**PASSAGE SHOWN:**
——
Yes! It is totally Bertrand's creation. He reveals himself by incense, spices, and first of all by the complexity of the whole impression. It is close to Lothair, if you need а reference, with all for what Bertrand is so known and loved – woods, translucent smokiness and ringing spices.
bergamot, pink pepper, cardamom, gin, black currant, galbanum
pink pepper, incense, hinoki tree
fir balsam, amber, driftwood

 


Matvey Yudov:

In Mark Buxton's perfume the main role is given to vetiver. Although there have been already so many vetiver perfumes introduced to the world, and some of them being truly beautiful, Mark's work stands out. It is made in his recognazable bright manner, like a kaleidoscope. Always very colorful and vivid, but with a perfect sense of balance.
It starts with green veggie notes, a garden bed with herbs is close to the one with black currant, then a spicy peppery accord starts its steady development. It seems that black currant and pepper are the key notes in all three Renegades perfumes. Vetiver is a part of a sophisticated resinous woody structure of the composition, with an obvious accent on an animalic leather accord. I can easily imagine this perfume on a gentleman or a lady on a formal occasion, but there is no pose in it. The best words for it would be "enjoyable". It is so enjoyable, that I would wear it all the time, but I will still keep it for my special moments.
——
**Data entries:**
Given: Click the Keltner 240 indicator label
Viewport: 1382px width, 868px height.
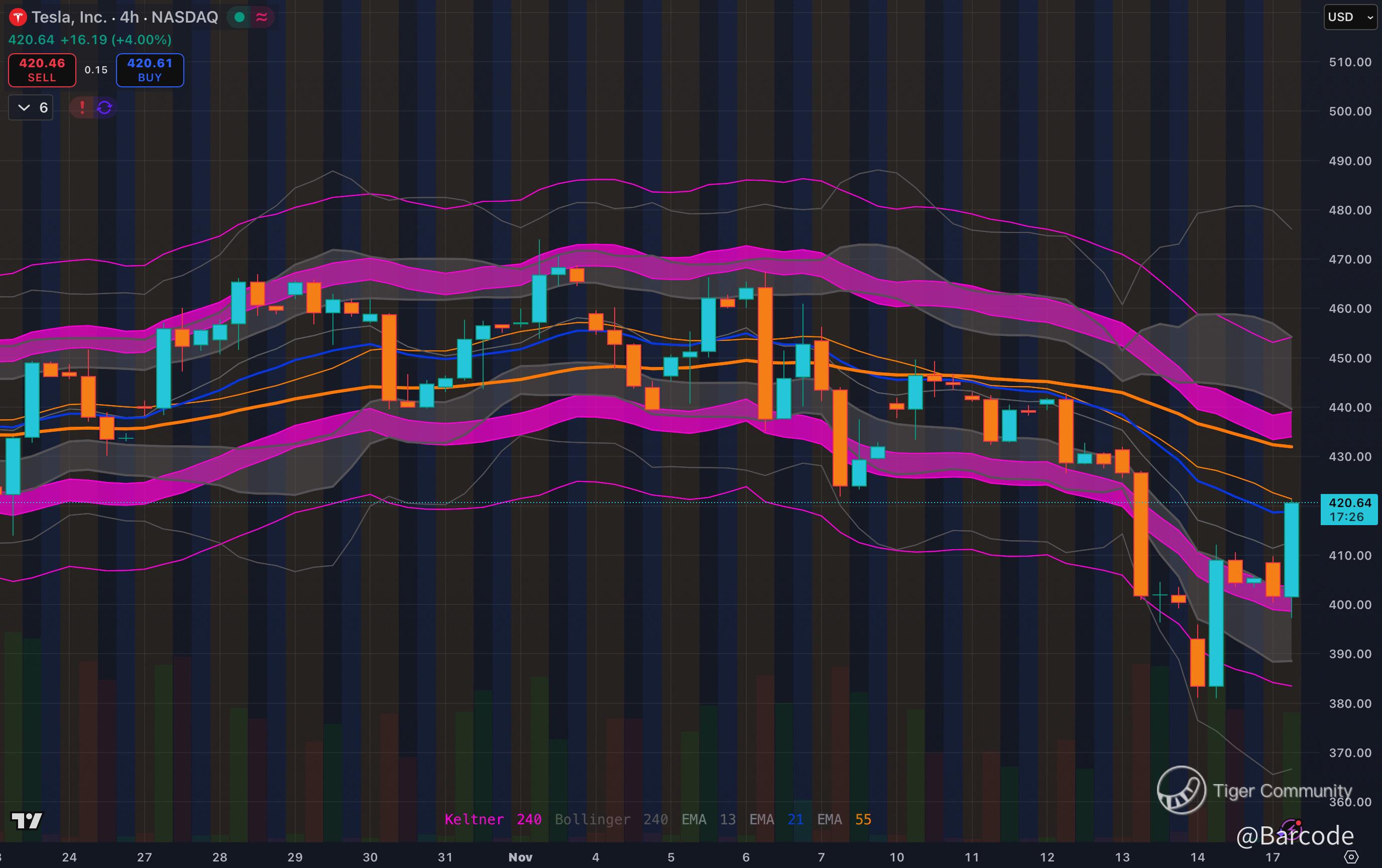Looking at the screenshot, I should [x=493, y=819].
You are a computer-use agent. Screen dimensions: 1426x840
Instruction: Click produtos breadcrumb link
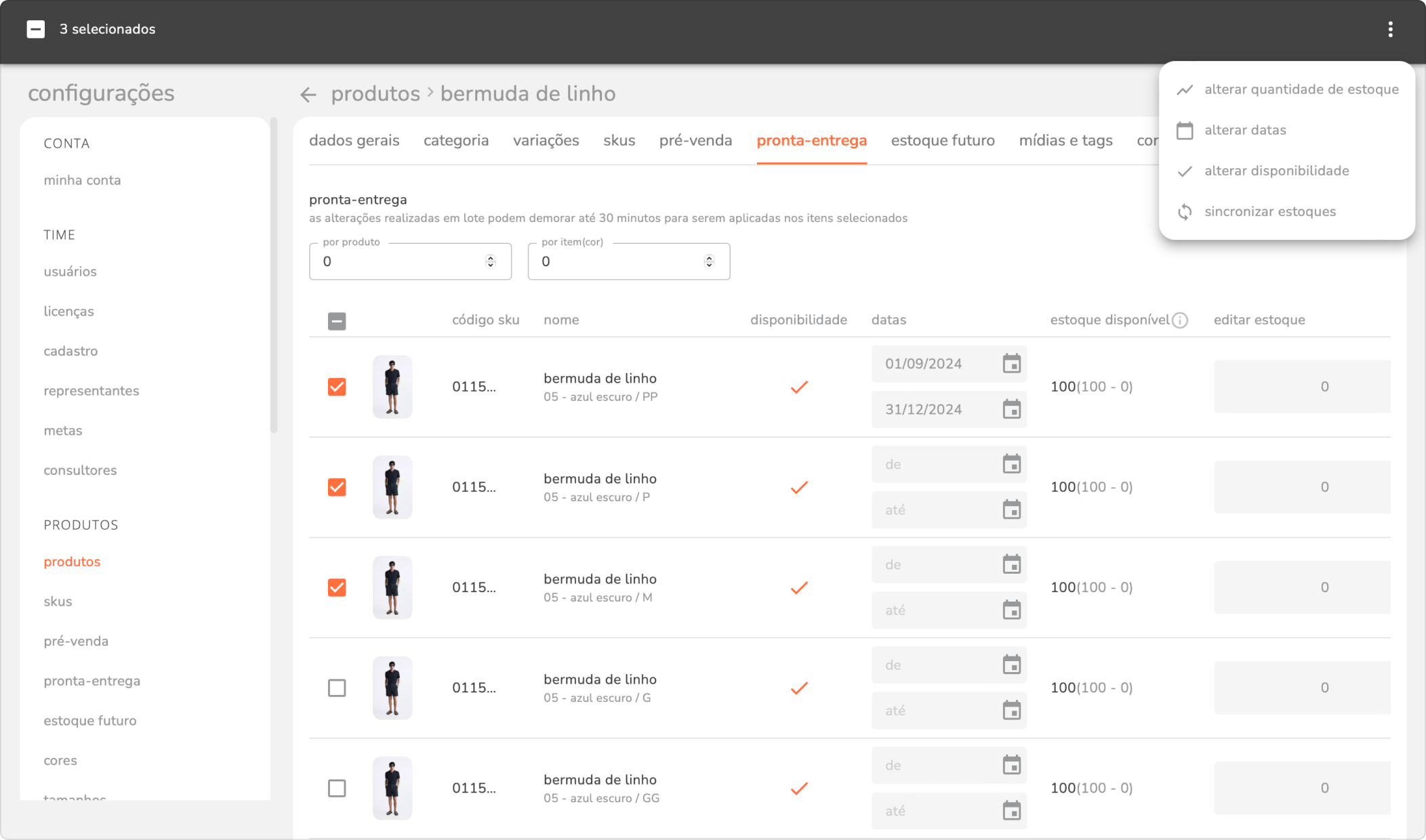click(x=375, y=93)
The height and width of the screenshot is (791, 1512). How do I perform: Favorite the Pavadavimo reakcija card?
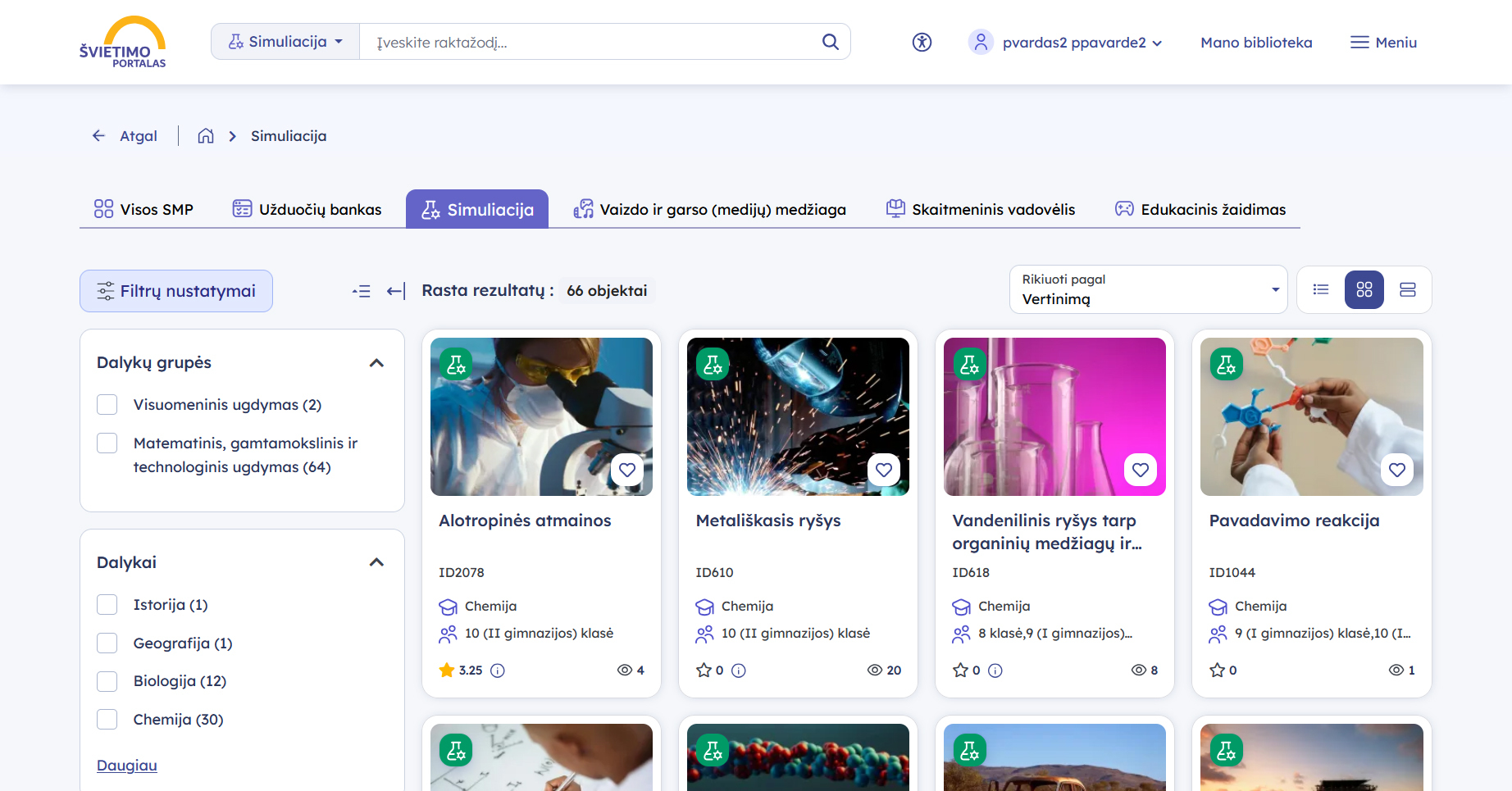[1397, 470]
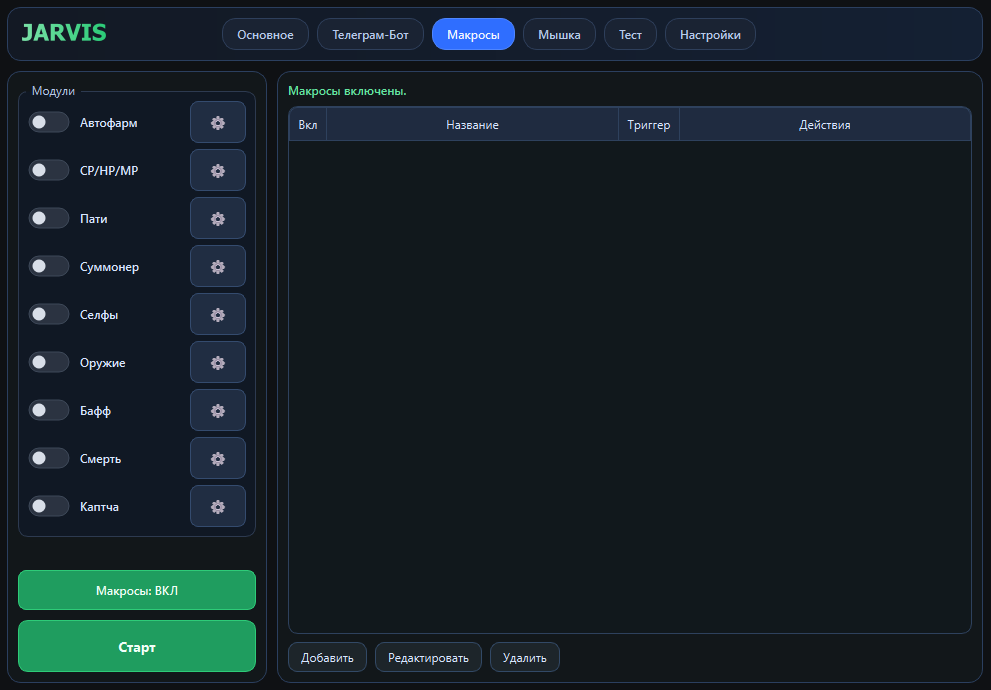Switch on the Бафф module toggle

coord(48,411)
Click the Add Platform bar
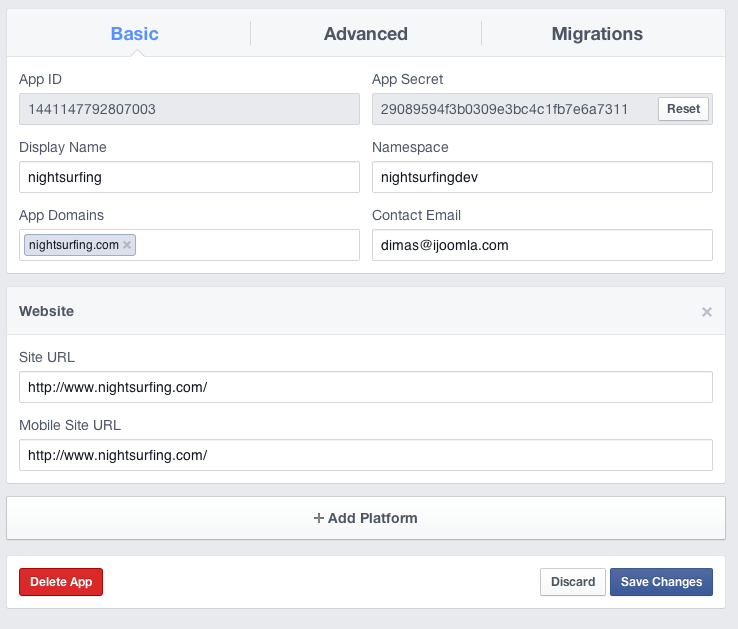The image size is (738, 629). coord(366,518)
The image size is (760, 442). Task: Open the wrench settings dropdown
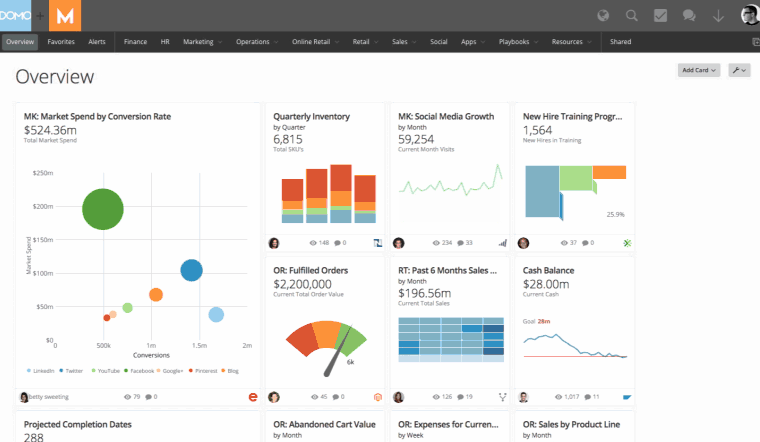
——
**PROBLEMS:**
1. Answer these questions about the perfume reviews:
(a) Which perfume does the first review give as a reference point for Bertrand's creation?
(b) In Mark Buxton's perfume, which note is given the main role?
(c) According to the second review, which two notes seem to be key in all three Renegades perfumes?
2. Continue the perfume reviews, picking up after their last sentence.

**EXERCISE RESPONSES:**
1.
(a) Lothair
(b) Vetiver
(c) Black currant and pepper

2.
basil, mastic, balck currant flowers, black pepper, galbanum
bay oil, rose oil, leather
labdanum, guaiac, vetiver, amber
Mark Buxton, photo from Esxence

Valery Mihalitsyn:

The new perfume by Geza Schoen could beat his fantastic Kinski. It seems like its composition is woven of many luminescent threads of green and blue. Velvety pink pepper, which starts the perfume, is masterfully blended in the sweet and sour citrus accord, in which orange and lime could be sensed. Black currant berries and leaves contribute to its sweet clarity, but the perfumer doesn't want to push them in the front, he merely needed them to nuance the air around his beloved Iso Gamma Super. This molecule protrudes in all layers of the composition, sharing its metallic taste, and forms the trail which attracts me like the magical pipe. I followed it through a night in Milan catching its waves from the skin of my friend.
For the perfect vertical structure, every thread ends with a bead of amber. They softly whisper, sway, so small and unnoticable till the very end. Some perfumes are destined to be smelled only from skin. This is what I would advise in the case with Renegades Geza Shoen. I didn't get its magic on the blotter, continuous pink pepper and quiet fruity nuances. Nice, but that was all...
Renegades Geza Shoen seems to me the main renegade. It is an initiator of the riot, a restless spirit, eternally young and always free. It seeks for rules and borders to break, to laugh in the face of a discouraged everyman. Just look at Geza's face on the flacon, his wicked grin and upturned eyebrow. He will never let you rest. It is an unearthly, fiery blue-green trail left behind from a spacesuperhero.
pink pepper oil, pink pepper absolute, black currant, lemon, lime, bergamot
fir balsam, osmanthus absolute, juniper, hedione, hedional, iris absolute, mate
Iso E Super, cedar, sandal, labdanum, incense, oakmoss, myrrh, castoreum, musk ambrette.
Mark Buxton, Geza Schoen and Bertrand Duchaufour of Renegades
(@sensunique Instagram)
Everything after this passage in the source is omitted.